== EXCERPT TO READ
However, none of the recorded stories have deservingly showcased histories of our great women that are considered to be cultural icons such as Anei Deng de Ngoor, Apul-Magengdit, Commander Ageer Gum Akol, to mention but a few.

These extraordinary women, unlike some of our women in this generation, didn’t just show up and find a historic voice in a gender-conscious generation and time. Behind their fame and credits lurked great obstacles that were either cultural, political, social or economical.

Yet, these pioneers didn’t just prevailed at all odds arrayed against them but also excelled to be the most influential women whose determinations and courage and stories can be used as a model to inspire today women to pursue their dreams.

Unfortunately, many remarkable stories about South Sudanese women went down the history unrecorded. Hardly any of our books or newspapers has published the untold stories of this unprecedented group of women from different places in South Sudan.

No one has adequately recorded the amazing stories of our great women whose combined legacies are a testament to the feminist spirit among our people. Their pioneering, courageous works broke through the male-imposed gender chained that had, and continue to, deny our sisters and mothers their rightful and God-given roles in the society.

Though our people are yet to recognise the sensational contributions of these revolutionary women, there is still hope out there that our today opinion writers, book authors and historians are gathering stories that will be remembered and debated later by future generations.

Had we this group of gender-conscious writers in the past, I believe the extraordinary story of Anei Deng de Ngoor would have long been a guiding post for young South Sudanese feminists of today.

I was six years old when I heard about Madam Anei Deng de Ngoor from Twic East, Nyuak Payam, Ayual clan, Roordior section of Paan-Kueer. I can only remember her coming to my house to pay visit to my dad. Someday it could be a mere visit and someday it can be to discuss some administrative cases at a time when my dad was Nyuak’s chief.
====
### WRITTEN EXERCISE 1
Say whether each statement agrees with the passage on South Sudanese women. Answer yes or no, and quote the words from the passage that decide it. (a) The writer first heard about Anei Deng de Ngoor at age six. (b) Many books and newspapers have published the stories of these women. (c) The writer's father was once chief of Nyuak.
### WRITTEN EXERCISE 2
Please reproduce the part of the passage on South Sudanese women that opens with the words containing "However, none of" and closes with "mention but a few.".
== PROVIDED MATERIAL
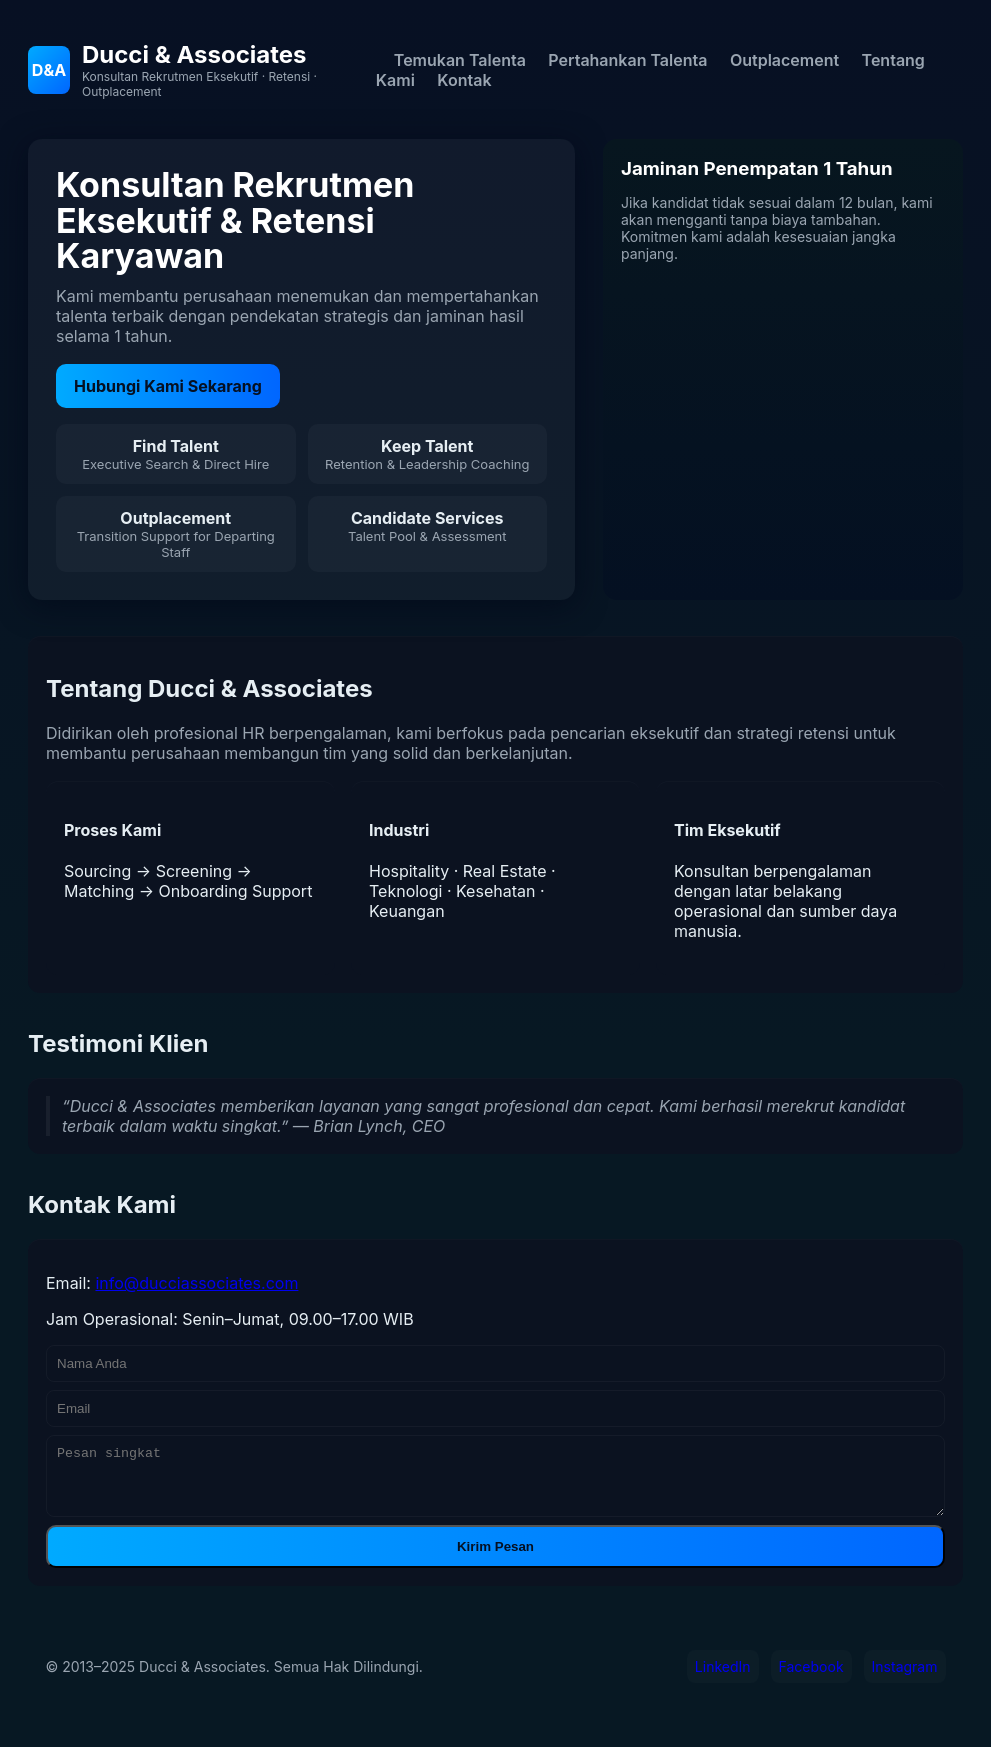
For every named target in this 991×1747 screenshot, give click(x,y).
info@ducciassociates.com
====
### TASK RESPONSE 1
(a) Yes: "I was six years old when I heard about Madam Anei Deng de Ngoor"
(b) No: "Hardly any of our books or newspapers has published the untold stories of this unprecedented group of women"
(c) Yes: "at a time when my dad was Nyuak’s chief"

### TASK RESPONSE 2
However, none of the recorded stories have deservingly showcased histories of our great women that are considered to be cultural icons such as Anei Deng de Ngoor, Apul-Magengdit, Commander Ageer Gum Akol, to mention but a few.